Problems to work on:
#1 Decide whether each statement agrees with the lemma. Answer yes or no for each, and quote the words of the lemma that decide it.
(a) The morphism $f$ is required to be flat of relative dimension $r$.
(b) The lemma assumes that $X$ is integral.
(c) The sum runs over the irreducible components of $X$ of $\delta$-dimension $n + r$.
#2 Pull out the passage of the lemma starting with "Lemma 81.19.1. In" and going on through "of $X_ i$ in $X$.", word for word.

Document section:
------------------------------------------------------------------------
Lemma 81.19.1. In Situation 81.2.1 let $X, Y/B$ be good. Let $f : X \to Y$ be a flat morphism of relative dimension $r$. Let $\mathcal{L}$ be an invertible sheaf on $Y$. Assume $Y$ is integral and $n = \dim _\delta (Y)$. Let $s$ be a nonzero meromorphic section of $\mathcal{L}$. Then we have

\[ f^*\text{div}_\mathcal {L}(s) = \sum n_ i\text{div}_{f^*\mathcal{L}|_{X_ i}}(s_ i) \]

in $Z_{n + r - 1}(X)$. Here the sum is over the irreducible components $X_ i \subset X$ of $\delta $-dimension $n + r$, the section $s_ i = f|_{X_ i}^*(s)$ is the pullback of $s$, and $n_ i = m_{X_ i, X}$ is the multiplicity of $X_ i$ in $X$.
------------------------------------------------------------------------
Recorded data:

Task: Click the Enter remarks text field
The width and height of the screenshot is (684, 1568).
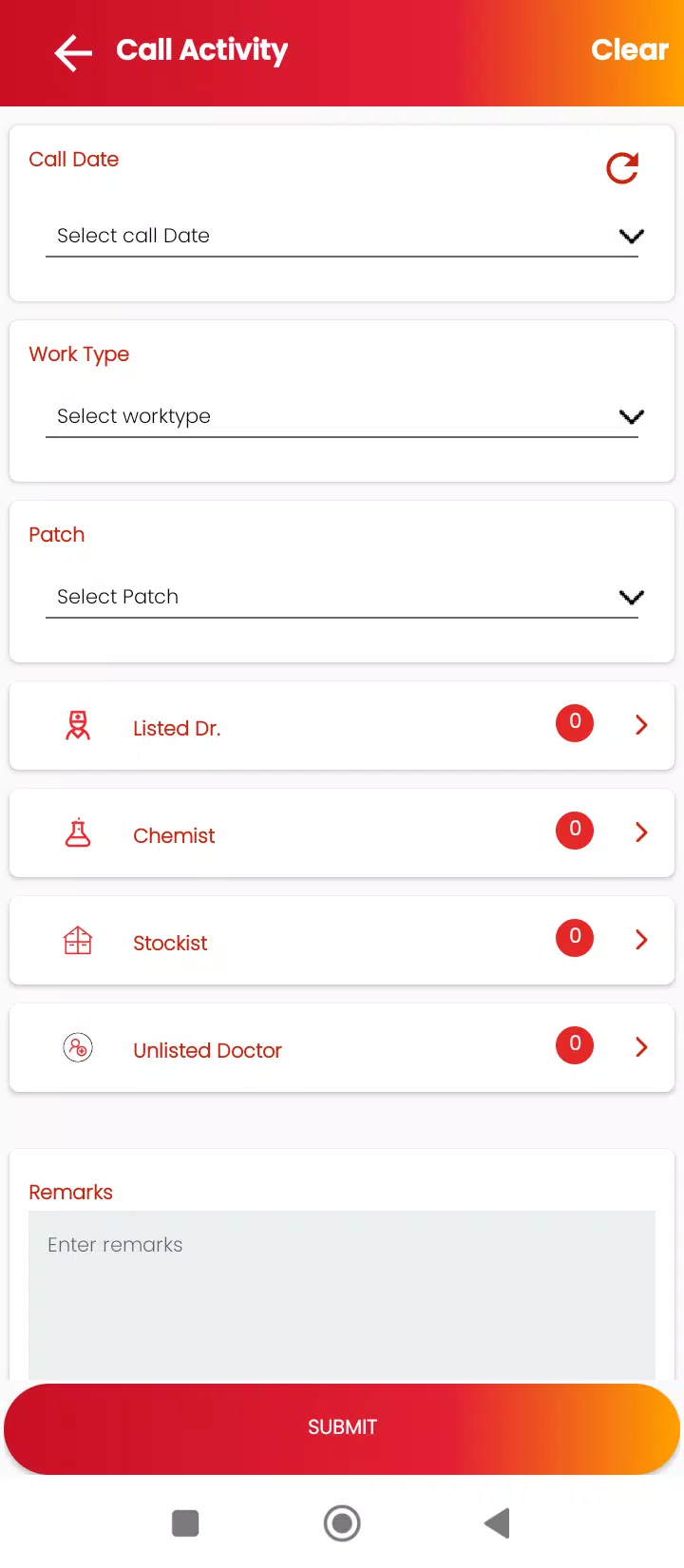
------------------------------------------------------------------------
Solutions to each task:
#1
(a) Yes: "Let $f : X \to Y$ be a flat morphism of relative dimension $r$."
(b) No: "Assume $Y$ is integral"
(c) Yes: "the sum is over the irreducible components $X_ i \subset X$ of $\delta $-dimension $n + r$"

#2
Lemma 81.19.1. In Situation 81.2.1 let $X, Y/B$ be good. Let $f : X \to Y$ be a flat morphism of relative dimension $r$. Let $\mathcal{L}$ be an invertible sheaf on $Y$. Assume $Y$ is integral and $n = \dim _\delta (Y)$. Let $s$ be a nonzero meromorphic section of $\mathcal{L}$. Then we have

\[ f^*\text{div}_\mathcal {L}(s) = \sum n_ i\text{div}_{f^*\mathcal{L}|_{X_ i}}(s_ i) \]

in $Z_{n + r - 1}(X)$. Here the sum is over the irreducible components $X_ i \subset X$ of $\delta $-dimension $n + r$, the section $s_ i = f|_{X_ i}^*(s)$ is the pullback of $s$, and $n_ i = m_{X_ i, X}$ is the multiplicity of $X_ i$ in $X$.